Eating more fruit and vegetables can increase your sperm concentration and motility. It’s important that you consume a healthy diet filled with antioxidants and that you eat vegetables every day. Foods such as apricots and red bell peppers are high in vitamin A, which improves male fertility by nurturing healthier sperm. Men who are deficient in this vitamin tend to have slow and sluggish sperm.

Sugary snacks/beverages: several times a week Excessive consumption of high sugar items can lead to oxidative stress, which negatively impacts testosterone levels and sperm motility.
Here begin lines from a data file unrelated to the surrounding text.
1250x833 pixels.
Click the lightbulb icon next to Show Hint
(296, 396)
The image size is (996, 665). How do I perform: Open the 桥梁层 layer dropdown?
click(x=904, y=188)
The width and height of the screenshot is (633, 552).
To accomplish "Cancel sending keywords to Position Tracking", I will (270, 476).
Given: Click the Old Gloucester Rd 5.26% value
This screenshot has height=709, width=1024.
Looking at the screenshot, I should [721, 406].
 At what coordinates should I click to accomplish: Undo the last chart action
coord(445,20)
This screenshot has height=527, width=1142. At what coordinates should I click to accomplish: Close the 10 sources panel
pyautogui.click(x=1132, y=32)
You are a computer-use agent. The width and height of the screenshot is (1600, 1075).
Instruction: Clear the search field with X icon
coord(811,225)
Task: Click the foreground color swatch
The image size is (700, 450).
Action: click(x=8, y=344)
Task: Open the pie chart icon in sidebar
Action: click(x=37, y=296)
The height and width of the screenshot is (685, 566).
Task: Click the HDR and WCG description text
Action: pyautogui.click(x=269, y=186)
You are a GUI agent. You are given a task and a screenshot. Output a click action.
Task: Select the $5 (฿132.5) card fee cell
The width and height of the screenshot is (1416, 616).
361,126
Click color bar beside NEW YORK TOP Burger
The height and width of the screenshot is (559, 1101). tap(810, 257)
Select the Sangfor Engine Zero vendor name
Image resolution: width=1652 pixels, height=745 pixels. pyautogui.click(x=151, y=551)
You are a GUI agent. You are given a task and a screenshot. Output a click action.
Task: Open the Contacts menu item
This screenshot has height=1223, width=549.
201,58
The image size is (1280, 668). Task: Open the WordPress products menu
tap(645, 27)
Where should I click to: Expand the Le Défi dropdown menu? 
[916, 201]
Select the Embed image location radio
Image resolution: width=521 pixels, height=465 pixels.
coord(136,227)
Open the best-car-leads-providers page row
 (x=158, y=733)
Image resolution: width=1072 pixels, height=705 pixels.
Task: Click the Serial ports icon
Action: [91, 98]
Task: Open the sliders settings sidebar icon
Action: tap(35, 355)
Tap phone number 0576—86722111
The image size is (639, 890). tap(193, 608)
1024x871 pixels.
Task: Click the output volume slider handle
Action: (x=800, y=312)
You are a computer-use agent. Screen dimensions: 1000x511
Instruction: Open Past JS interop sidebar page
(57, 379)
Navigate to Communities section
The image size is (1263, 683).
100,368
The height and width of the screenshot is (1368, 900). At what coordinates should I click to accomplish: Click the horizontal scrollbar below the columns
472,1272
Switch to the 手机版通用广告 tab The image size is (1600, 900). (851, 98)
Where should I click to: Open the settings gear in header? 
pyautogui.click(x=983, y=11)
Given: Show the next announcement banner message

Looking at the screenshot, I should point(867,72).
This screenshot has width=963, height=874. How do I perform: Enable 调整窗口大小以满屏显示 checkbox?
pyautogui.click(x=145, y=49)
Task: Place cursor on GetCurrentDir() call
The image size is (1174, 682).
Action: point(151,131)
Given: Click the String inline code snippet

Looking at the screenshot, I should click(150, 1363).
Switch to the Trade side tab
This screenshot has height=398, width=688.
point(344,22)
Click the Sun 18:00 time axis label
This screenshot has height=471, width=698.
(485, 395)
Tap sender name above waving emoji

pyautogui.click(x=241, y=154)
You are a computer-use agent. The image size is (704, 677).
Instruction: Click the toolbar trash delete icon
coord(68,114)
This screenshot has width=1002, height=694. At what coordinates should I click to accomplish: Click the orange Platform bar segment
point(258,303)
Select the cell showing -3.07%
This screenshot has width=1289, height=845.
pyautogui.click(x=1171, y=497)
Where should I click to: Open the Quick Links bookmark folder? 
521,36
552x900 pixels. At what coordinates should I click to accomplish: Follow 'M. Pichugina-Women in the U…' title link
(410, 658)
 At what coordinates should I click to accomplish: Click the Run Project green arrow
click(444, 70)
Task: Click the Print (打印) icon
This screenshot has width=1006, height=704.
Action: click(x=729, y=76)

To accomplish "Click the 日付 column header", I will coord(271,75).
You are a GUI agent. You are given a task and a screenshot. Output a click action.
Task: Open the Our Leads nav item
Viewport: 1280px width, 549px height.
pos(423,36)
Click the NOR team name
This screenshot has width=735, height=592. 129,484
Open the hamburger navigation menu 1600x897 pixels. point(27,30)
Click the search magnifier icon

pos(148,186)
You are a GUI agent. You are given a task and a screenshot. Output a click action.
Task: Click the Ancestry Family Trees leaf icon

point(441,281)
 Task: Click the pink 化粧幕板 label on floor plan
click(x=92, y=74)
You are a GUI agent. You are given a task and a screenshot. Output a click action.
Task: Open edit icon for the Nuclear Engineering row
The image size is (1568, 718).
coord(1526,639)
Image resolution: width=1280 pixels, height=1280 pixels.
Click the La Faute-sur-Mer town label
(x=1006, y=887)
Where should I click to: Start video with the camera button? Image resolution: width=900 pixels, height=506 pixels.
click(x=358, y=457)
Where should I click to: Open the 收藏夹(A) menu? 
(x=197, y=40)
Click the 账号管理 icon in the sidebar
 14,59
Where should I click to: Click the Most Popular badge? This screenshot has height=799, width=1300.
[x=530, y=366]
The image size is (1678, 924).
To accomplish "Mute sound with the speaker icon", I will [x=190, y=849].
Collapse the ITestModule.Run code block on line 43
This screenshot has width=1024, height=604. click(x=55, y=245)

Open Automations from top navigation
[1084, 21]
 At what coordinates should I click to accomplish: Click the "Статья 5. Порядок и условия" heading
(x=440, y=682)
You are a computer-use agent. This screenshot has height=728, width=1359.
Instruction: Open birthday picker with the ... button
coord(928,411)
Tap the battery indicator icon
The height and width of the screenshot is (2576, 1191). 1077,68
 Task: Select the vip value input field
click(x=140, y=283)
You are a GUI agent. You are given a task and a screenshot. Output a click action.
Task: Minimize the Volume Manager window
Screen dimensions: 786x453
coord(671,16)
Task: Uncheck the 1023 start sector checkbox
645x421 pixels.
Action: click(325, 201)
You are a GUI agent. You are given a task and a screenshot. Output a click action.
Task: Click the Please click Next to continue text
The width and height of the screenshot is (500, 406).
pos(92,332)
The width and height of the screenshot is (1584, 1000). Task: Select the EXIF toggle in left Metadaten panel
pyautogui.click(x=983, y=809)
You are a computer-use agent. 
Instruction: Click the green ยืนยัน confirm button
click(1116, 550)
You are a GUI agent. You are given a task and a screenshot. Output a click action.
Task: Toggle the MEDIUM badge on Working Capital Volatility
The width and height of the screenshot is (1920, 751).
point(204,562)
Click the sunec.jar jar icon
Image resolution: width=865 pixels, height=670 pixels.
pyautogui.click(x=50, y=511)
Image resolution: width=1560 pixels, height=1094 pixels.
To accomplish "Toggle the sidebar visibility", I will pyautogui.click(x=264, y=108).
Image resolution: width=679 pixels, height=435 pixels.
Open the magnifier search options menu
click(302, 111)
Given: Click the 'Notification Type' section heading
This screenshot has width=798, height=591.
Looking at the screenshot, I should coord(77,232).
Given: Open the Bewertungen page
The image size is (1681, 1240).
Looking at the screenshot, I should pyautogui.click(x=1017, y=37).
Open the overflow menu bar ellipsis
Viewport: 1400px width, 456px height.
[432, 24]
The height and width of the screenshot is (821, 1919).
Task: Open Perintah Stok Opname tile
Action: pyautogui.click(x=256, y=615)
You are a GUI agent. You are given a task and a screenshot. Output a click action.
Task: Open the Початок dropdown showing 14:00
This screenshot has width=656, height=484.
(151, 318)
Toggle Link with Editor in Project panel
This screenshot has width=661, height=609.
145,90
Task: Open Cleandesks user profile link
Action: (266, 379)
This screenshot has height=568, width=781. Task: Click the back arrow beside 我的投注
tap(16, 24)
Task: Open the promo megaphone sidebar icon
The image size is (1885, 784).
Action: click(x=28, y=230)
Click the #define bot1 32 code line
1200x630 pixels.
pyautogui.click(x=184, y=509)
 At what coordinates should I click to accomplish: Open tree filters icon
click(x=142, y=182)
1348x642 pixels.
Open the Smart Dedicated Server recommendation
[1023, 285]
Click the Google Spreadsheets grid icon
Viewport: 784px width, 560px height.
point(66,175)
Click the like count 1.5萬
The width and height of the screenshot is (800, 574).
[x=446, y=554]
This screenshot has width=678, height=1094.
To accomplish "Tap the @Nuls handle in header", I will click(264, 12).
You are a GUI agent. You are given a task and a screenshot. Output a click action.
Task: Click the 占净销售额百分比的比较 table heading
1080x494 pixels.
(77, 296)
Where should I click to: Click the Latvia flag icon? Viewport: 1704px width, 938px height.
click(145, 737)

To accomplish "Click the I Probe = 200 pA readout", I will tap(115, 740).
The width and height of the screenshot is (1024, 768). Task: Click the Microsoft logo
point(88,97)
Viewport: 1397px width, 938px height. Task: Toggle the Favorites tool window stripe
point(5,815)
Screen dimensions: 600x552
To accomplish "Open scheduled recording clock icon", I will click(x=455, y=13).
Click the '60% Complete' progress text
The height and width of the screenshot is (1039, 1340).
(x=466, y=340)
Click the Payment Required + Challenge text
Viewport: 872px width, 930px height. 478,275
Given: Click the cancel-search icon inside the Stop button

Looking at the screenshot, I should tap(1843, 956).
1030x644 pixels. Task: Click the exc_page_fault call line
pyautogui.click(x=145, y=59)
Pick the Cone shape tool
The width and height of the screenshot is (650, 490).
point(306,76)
Sugary snacks and beverages are also highly associated with obesity and low fertility.
CONCLUSION: To boost sperm quality, stay away from fast food, processed food, and sugary snacks or beverages. You need to implement a healthy prudent diet filled with necessary superfoods needed for good sperm production. Check out our guide to Male Fertility Superfoods. For personalized guidance and support on how you can start improving your sperm health, check out the Bootcamp.


Direct heat can inhibit optimal sperm production and cause Sperm DNA damage. Sperm cells like environments that are a couple of degrees lower than body temperature. Avoid overheating from warm blankets, seat warmers, heat from your laptop, hot showers, and saunas.

Cigarette smoking

The exposure to tobacco smoke has significant negative effects on semen quality. The damage of cigarettes and nicotine of course depends on how many cigarettes you smoke per day and for how long, but even low usage (up to 10 cigarettes / day) can inhibit healthy sperm production.  

CONCLUSION: Stay as far away from cigarette smoking as possible if you care about your general health and your fertility. Read more here.

Cell phone

When you have your cell phone in your front pocket, your testicles are exposed to electromagnetic radiation, which studies have shown to damage the sperm cells. Put your phone in the back pocket of your pants or in your jacket pocket.


There is a clear association between obesity and reduced sperm quality. At least part of the reason for this is that obese men may have abnormal reproductive hormonal profiles, which can impair sperm production and lead to infertility. 

A BMI higher than 30 can lead to several processes in the body (overheating, increase in oxidative stress in the testes, sperm DNA damage, erectile dysfunction) that can have a negative impact on male fertility. This can result in problems when trying to conceive.  

CONCLUSION: BMI is one of the risk factors that influence semen quality and, for example, sperm motility.  


A beer or glass of wine now and then do not really harm sperm quality. But excess alcohol drinking (more than 20 units per week) can reduce the production of normally formed sperm needed for a successful pregnancy.

CONCLUSION: If you want to stay safe, stay under 14 units of alcohol per week. For more information on how alcohol can affect male fertility, take a look at our blog: “Alcohol and Sperm Quality”.


Studies show that women younger than 35 and men younger than 40 have a better chance of getting pregnant. Men can produce sperm cells almost through their entire life, but the sperm cell DNA is more fragile and prone to damage after the age of 40.

As men age, their testes tend to get smaller and softer resulting in a decline in sperm quality and production. These changes are partly because of an age-related decrease in testosterone level, which plays a very important role in sperm

production. Higher male age (>40 years) is not only associated with a decline in sperm production but also with increased sperm DNA fragmentation and worsened morphology (shape) and motility (movement). These negative effects make the sperm cells less qualified for egg fertilization.

CONCLUSION: with an age under 40, you shouldn’t have to worry much about age as a factor in itself. However, studies have shown a slow decline after the age of 30-35 years

and if you are above 40 years of age, your sperm quality can be affected due to increased sperm DNA damage resulting in a decrease of sperm motility and concentration. Remember that you cannot evaluate the quality of a sperm sample by just looking at it – this requires a sperm analysis.